The USA and Russia have become the architects of the world [OPINIA]


Daniele Stracquadanio, author of The Moscow Times, is a PhD student at the University of Trento. Explores frozen conflicts and the post-Soviet space.
The Trump administration has triggered a second wave of interventionism shockwave around the world. For Moscow, which is observing the situation from the side, this is the long-awaited confirmation that the era of multilateralism has come to an end and has been replaced by uncompromising policy of great powers.
Meanwhile, the Russian Foreign Ministry now describes the attack on Iran as “an act of planned and unjustified aggression against a sovereign member of the UN.” President Vladimir Putin, however, refrained from direct condemnation. Instead, by calling for de-escalation and offering Moscow as a mediator, Putin is quietly confirming the new status quo: a world where great powers no longer ask for consent when it comes to their strategic interests.

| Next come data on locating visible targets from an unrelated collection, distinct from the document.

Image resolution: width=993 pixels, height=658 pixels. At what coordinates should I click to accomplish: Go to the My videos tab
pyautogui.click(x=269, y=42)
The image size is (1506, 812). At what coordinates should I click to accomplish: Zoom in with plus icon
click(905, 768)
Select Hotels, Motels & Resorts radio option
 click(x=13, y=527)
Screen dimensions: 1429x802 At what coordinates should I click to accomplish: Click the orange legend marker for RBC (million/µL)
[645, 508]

Although double standards are common in international relations, this change seems to go deeper than simple foreign policy hypocrisy.
No more pretences
This tendency to seek some form of consensus continued in 2011, when the Security Council issued a partial authorization to intervene in Libya. In 2014, the military campaign in Syria was justified by the inability to suppress terrorist factions during the civil war, and these actions were supported by the 90-member global coalition to defeat ISIS.

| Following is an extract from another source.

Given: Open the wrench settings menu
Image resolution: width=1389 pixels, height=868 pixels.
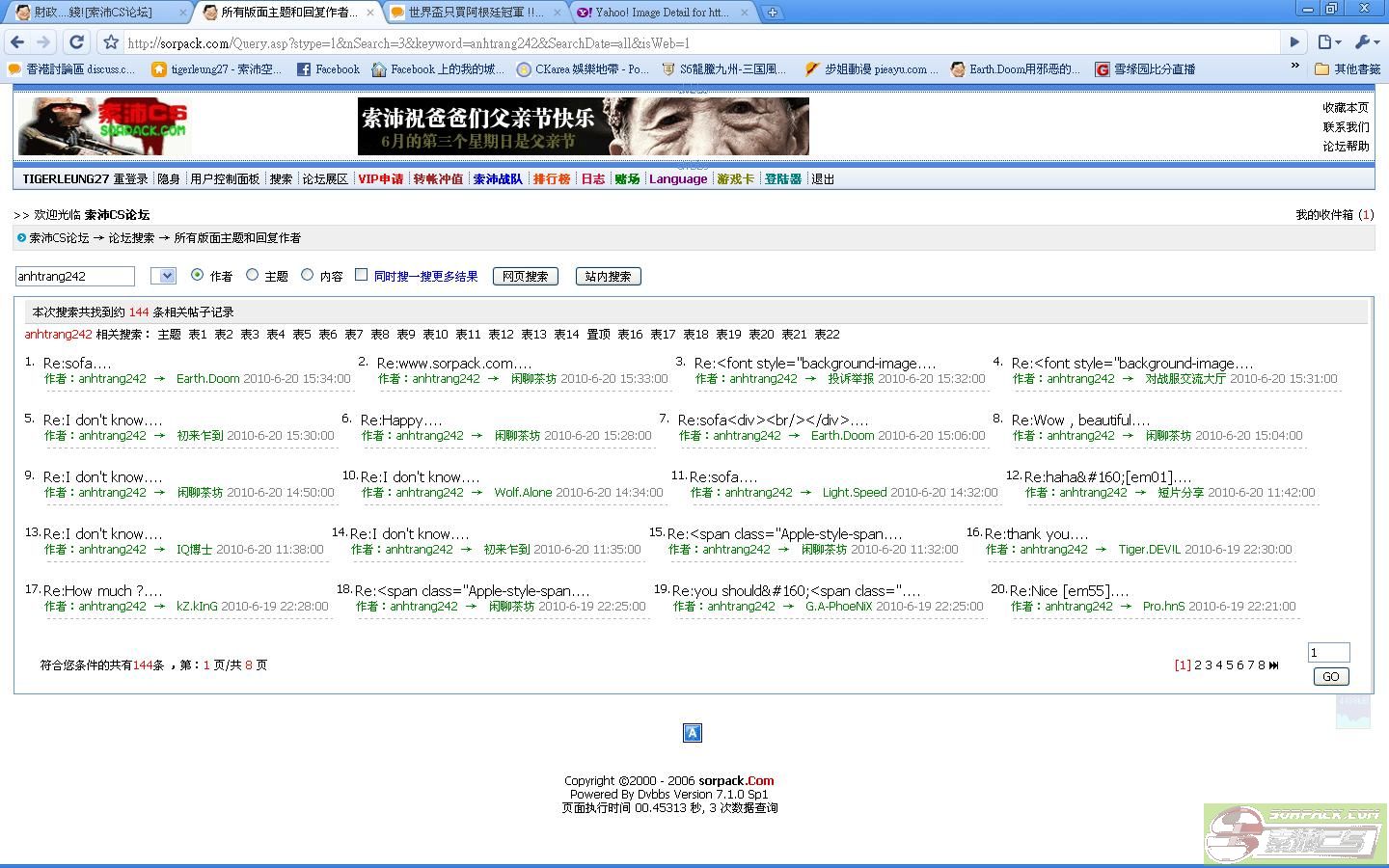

All pretenses have now been abandoned. The United States unilaterally conducts operations to overthrow foreign governments based on overall national security needs, completely bypassing the United Nations or any other form of multilateral consensus and mirroring the logic of Russia's wars in Georgia and Ukraine.

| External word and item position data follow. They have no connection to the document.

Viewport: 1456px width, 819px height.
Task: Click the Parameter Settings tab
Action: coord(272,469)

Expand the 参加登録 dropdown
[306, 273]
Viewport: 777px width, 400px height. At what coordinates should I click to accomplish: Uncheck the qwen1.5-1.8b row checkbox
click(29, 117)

In her speech at the 2026 EU Ambassadors' Conference, European Commission President Ursula von der Leyen argued that the EU cannot be the guardian of the “old world order” and must adapt to a new era of realism. During the same event, the High Representative of the Union for Foreign Affairs and Security Policy, Kaja Kallas, lamented “the weakening of existing international norms, rules and institutions that we have built over 80 years.”
Unfortunately, by focusing solely on the chaos caused by Iran and Russia and remaining silent on the US-Israeli Operation Epic Fury, it highlighted the double standards that make international law increasingly a fiction.
Domination of superpowers
Growing similarities in the behavior of Washington and Moscow signal the ultimate a break with the provisional rules-based orderwhich was created after World War II. By normalizing unilateral, preventive military action as a standard foreign policy instrument, the United States is moving the world toward a new system in which the invasion of Ukraine is no longer considered a grave violation of international law, but rather a legitimate act of state policy. In this new reality, great powers claim an inherent right to their own spheres of influence – stretching from the near abroad to distant strategic regions, depending on their capabilities.
While the concept of limited sovereignty is reminiscent of the Brezhnev Doctrine of the Cold War and U.S. covert operations to overthrow regimes in South America, today's situation is arguably more volatile. During the Cold War, the world operated within the rigid predictability of two ideological blocs and a common (sometimes cynical) understanding of the rules of the game. These boundaries have now dissolved into fluid power blocs.
Rules are being rewritten in real time, violations are more egregious, and even the hierarchy of the major powers at the top of the system has become dangerously blurred.
In this situation, the United States and Russia seem less and more ideological rivals architects of the worldin which the rule of law plays no role in limiting the rule of force.